The notice, in Dutch (with Dutch video, too), said KPN’s public network has been combined in some fashion with an all-edge radio network (RAN), core network, and edge compute arrangement. KPN stated: “Our 5G network has been combined with… edge computing. By installing a local 5G gateway on site, part of the mobile 5G network runs locally at KLG Europe. KLG Europe thus benefits from high reliability, real-time response times, and all [its] data remains in-house.”
It added: “We offer customers the option to handle 5G data traffic completely locally. This has the advantage that data traffic does not have to be routed between data centers, which improves response times (latency). In addition, the data remains local and does not leave the customer location, which is in line with the increasingly strict security requirements.” There is no word on the network-vendor partner.
KPN put focus on speed characteristics, if not the kind of straighter “speed and connectivity” traits that tend to get discussed in consumer marketing circles when talking-up 5G technology.
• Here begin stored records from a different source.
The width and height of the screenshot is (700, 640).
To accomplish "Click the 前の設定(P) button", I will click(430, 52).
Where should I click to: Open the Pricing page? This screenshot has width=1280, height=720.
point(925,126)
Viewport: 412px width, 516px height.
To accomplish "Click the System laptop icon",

The test achieved a latency / response time of four milliseconds (“virtually real-time”), it said, noting as well that closer 21 milliseconds is “currently still common” for route traffic between AGVs and edge servers at the site.
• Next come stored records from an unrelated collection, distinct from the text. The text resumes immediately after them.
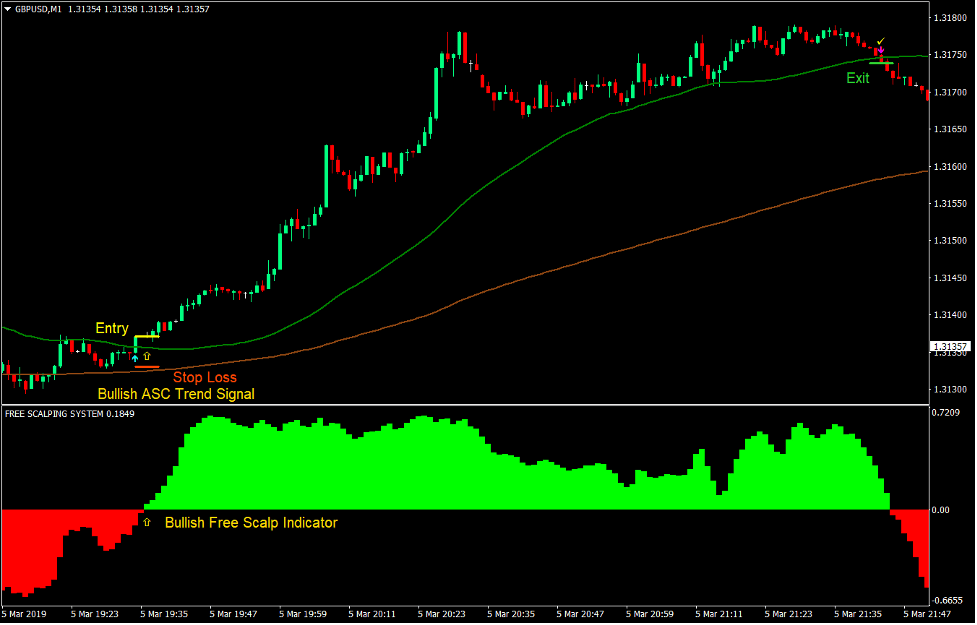Click the blue entry up-arrow signal
The height and width of the screenshot is (625, 977).
(x=135, y=357)
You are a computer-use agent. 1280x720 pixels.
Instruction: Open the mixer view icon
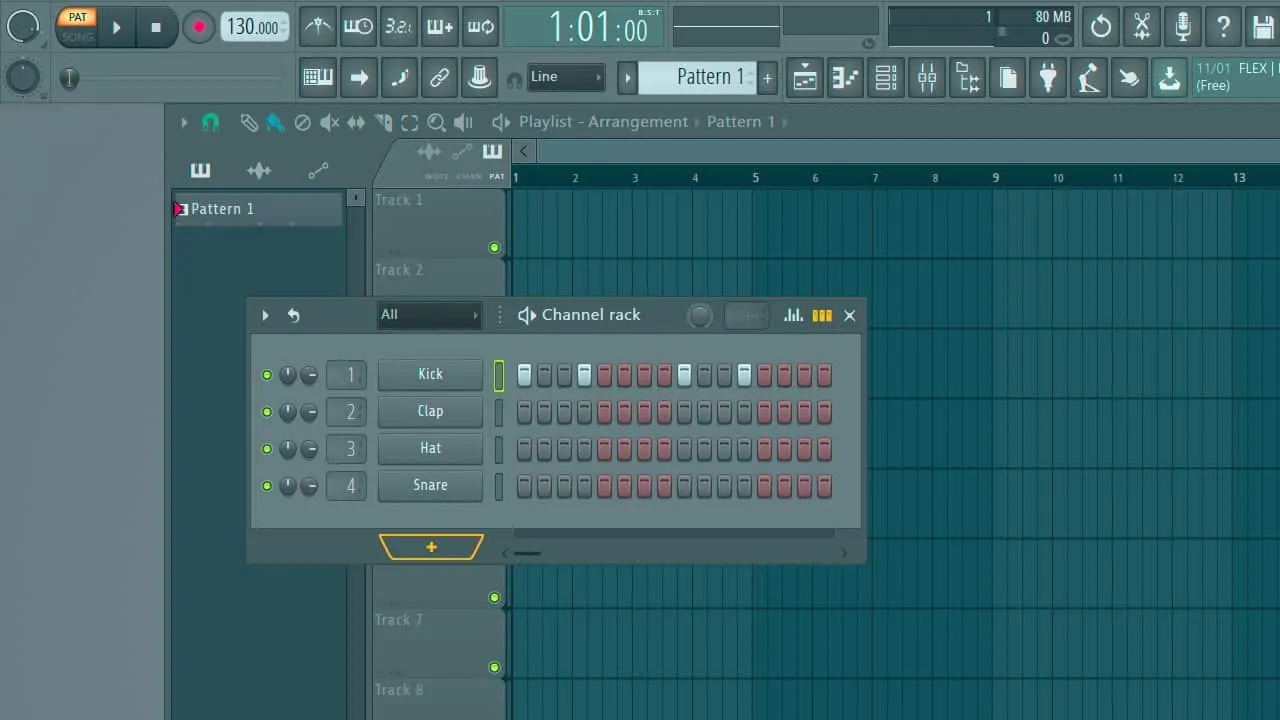927,78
KPN offers public 5G “throughout the Netherlands”, having started to roll-out in 2020. It will further upgrade to a ‘standalone’ version of the technology (5G SA) through 2025, following auction of the 3.5 GHz band in the country last year. The Dutch Authority for Digital Infrastructure (RDI) has made spectrum available to enterprises in the 3.6 GHz band – in two 50 megahertz portions in the 3400-3450 MHz and 3750-3800 MHz frequency ranges.
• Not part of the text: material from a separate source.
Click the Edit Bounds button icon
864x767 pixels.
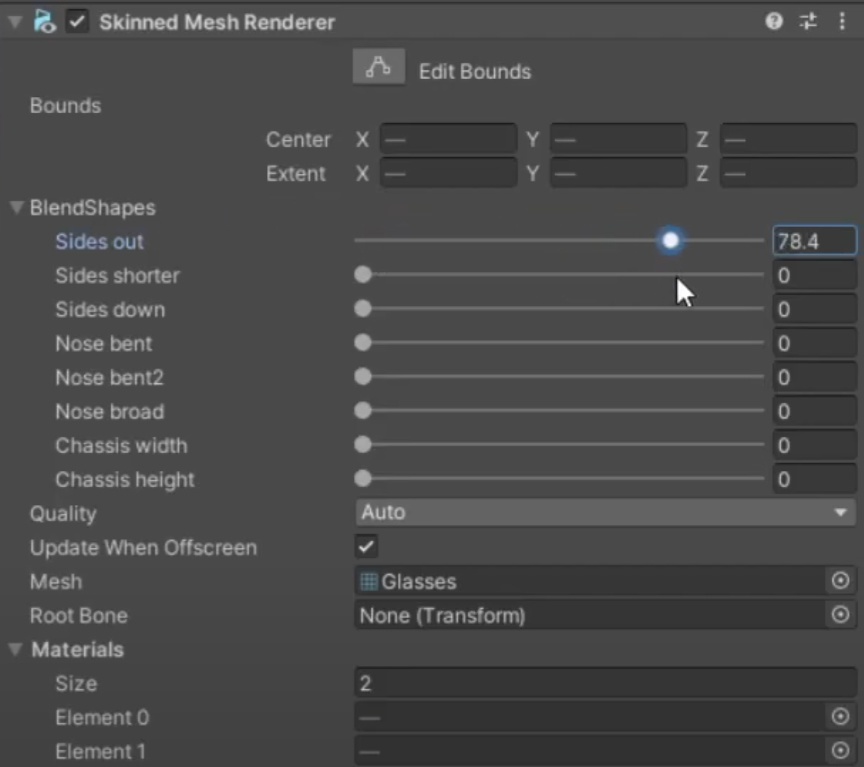[x=378, y=68]
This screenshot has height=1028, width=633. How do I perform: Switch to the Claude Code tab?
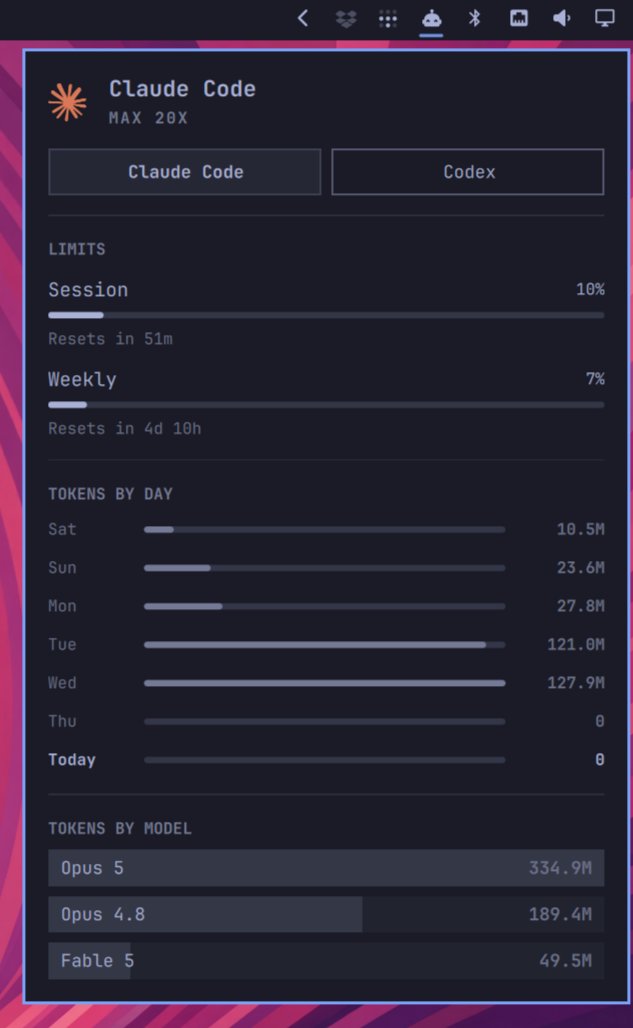[x=185, y=172]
Licences are valid for up to17 years, until December 31, 2040. KPN said it will “also offer the local 5G gateway commercially to customers this year”, as part of its KPN Campus portfolio. KPN is pitching the KPN Campus proposition as a higher-performing “safe and reliable” local network infrastructure for mission and business-critical applications. It cited sundry industrial sectors, plus logistics and healthcare, as primary candidate venues.
Wouter Stammeijer, chief technology and digital officer at KPN, said: “We want to remain at the forefront of 5G and relevant 5G applications that meet the wishes of customers. Enterprises have different requirements in terms of safe, efficient and fast work and we can meet them with 5G solutions. That is why we are now testing the latest technologies and edge functionalities as an extension of our existing 5G network, making new applications possible.”